Это было похоже на чувство отца, осознающего, что у него хорошая семья. Настоящее же личное и безраздельное счастье испытывал он, когда приходило в голову стоящее после очередных мучительных поисков. Более того, именно по особенному, счастливому, волнению он и отличал ценную находку. Так было и в тот раз... Он проводил своих
На следующий день он поехал к Дмитриеву. Был конец 1991 года. В замусоренной Москве было тоскливо. Дмитриев пыхтел и хмурился, как недоверчивый гурман, пытающийся отличить зернистую икру от искусной белковой имитации. Наконец сказал с нескрываемым огорчением:
– Видит Бог, Александр Николаевич, я не в силах "выпотрошить" эту вашу идею. Она безупречна, как творение Моцарта. Здесь ни убавить, ни прибавить. Поскорее стройте экспериментальную установку. Вы у цели!
...К марту 92-го стало уже совершенно очевидно: финансирования оборонных программ ожидать не приходится. Других источников финансирования работы тоже не было видно. В стране с "поехавшей крышей" никому уже не был нужен компактный и чистый источник даровой энергии, лежащий в эскизных чертежах на столе Величко. Ни единой "железки" сделать уже не удавалось. Механические цеха НИИ и завода переключились на изготовление замков, автозапчастей, садового инвентаря и прочего ширпотреба, чтобы хоть как-то обеспечить рабочих зарплатой... Нешибко богатая до этого, зарплата сотрудников Величко сделалась вообще смехотворной.

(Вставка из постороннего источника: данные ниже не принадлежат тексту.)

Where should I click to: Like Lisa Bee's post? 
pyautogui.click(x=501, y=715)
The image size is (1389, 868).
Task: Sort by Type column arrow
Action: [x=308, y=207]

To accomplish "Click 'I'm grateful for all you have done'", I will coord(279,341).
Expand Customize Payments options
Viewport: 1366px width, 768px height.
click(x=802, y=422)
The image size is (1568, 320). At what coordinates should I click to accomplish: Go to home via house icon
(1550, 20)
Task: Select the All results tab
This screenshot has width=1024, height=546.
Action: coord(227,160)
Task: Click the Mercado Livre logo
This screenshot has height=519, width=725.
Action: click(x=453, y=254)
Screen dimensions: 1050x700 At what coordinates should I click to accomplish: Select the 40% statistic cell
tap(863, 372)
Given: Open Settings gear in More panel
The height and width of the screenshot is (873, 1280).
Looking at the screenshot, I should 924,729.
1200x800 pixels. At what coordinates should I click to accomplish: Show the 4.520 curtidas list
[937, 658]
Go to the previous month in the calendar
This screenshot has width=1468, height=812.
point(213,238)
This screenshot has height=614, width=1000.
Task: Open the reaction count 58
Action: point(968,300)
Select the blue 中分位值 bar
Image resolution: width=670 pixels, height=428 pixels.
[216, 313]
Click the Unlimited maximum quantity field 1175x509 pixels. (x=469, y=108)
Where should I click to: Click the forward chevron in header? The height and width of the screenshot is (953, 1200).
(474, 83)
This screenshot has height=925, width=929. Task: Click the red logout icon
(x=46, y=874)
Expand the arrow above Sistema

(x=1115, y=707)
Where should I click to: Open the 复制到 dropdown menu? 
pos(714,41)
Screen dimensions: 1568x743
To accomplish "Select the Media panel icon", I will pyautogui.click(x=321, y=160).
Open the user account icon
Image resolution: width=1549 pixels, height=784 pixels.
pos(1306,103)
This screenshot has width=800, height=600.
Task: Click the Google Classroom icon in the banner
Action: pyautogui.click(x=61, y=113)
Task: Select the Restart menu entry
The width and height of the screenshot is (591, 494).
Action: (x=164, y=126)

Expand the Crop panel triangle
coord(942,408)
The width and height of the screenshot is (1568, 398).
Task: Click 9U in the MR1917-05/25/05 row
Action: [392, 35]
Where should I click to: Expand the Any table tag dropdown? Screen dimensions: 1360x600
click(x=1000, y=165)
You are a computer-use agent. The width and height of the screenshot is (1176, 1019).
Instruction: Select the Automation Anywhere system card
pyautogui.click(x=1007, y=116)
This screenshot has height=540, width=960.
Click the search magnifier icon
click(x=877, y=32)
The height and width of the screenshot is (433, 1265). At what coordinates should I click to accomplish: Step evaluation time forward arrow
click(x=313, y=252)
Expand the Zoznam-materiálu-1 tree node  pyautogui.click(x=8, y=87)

Один за другим люди стали уходить...
– Пишите монографию, Александр Николаевич, – сказал Козлов, новый директор синявинского НИИ. – Материалы все придется рассекретить. Я распоряжусь, чтобы вам выделили для этой цели персональный компьютер "Пи Си Эй Ти" – очень удобная вещь. Наши американские друзья сильно обошли нас в этой области электроники. Но, кажется, вам есть что показать миру в области управляемого термояда, не так ли?
Другого не оставалось. Мы уже знаем, каких душевных мук все это стоило Величко, и только писание мемуаров вывело его из тоски... Но всему приходит конец. Кончилась и эта полоса его жизни.
В воскресенье приехала Даша. Приехала одна, собираясь устроить стирку. Взглянула на пустующую великолепную столешницу "арабского скакуна", спросила огорченно:
– Мемуаров али не пишешь больше?
– Нет, Дарьюшка, запал кончился. Да я и монографию закончил. Вся теперь сидит на дискете в компьютере.
– Не боишься, что продадут дискетку за океан?
– Продадут, собаки, для того и рассекретили. Оно вроде бы и не жаль – американцы скорее опубликуют и работу лихо продолжат. Жаль, что продадут задешево. Неужели задумается кто-нибудь, чего нам с "термоядерными волками" это стоило! И ни цента нам с ребятами не перепадет, можешь быть уверена.
– Грустно. У Чехова вишневый сад продавали. Сто лет не прошло – продается яблоневый, в котором и твоя яблонька со зреющим наливным яблочком. Слушай, а этот свой последний секретик, который в "железках" реализовать не удалось, ты небось тоже выложил, наивная душа?
– Выложил в виде гипотетического проекта с рекомендациями, как это реализовать.
– Ты неисправим, дорогой романтик! Мало тебя учили твои "акулы"? Кстати, давно хочу спросить, как поживает Георгий Иванович Стаднюк? Где Селезнев?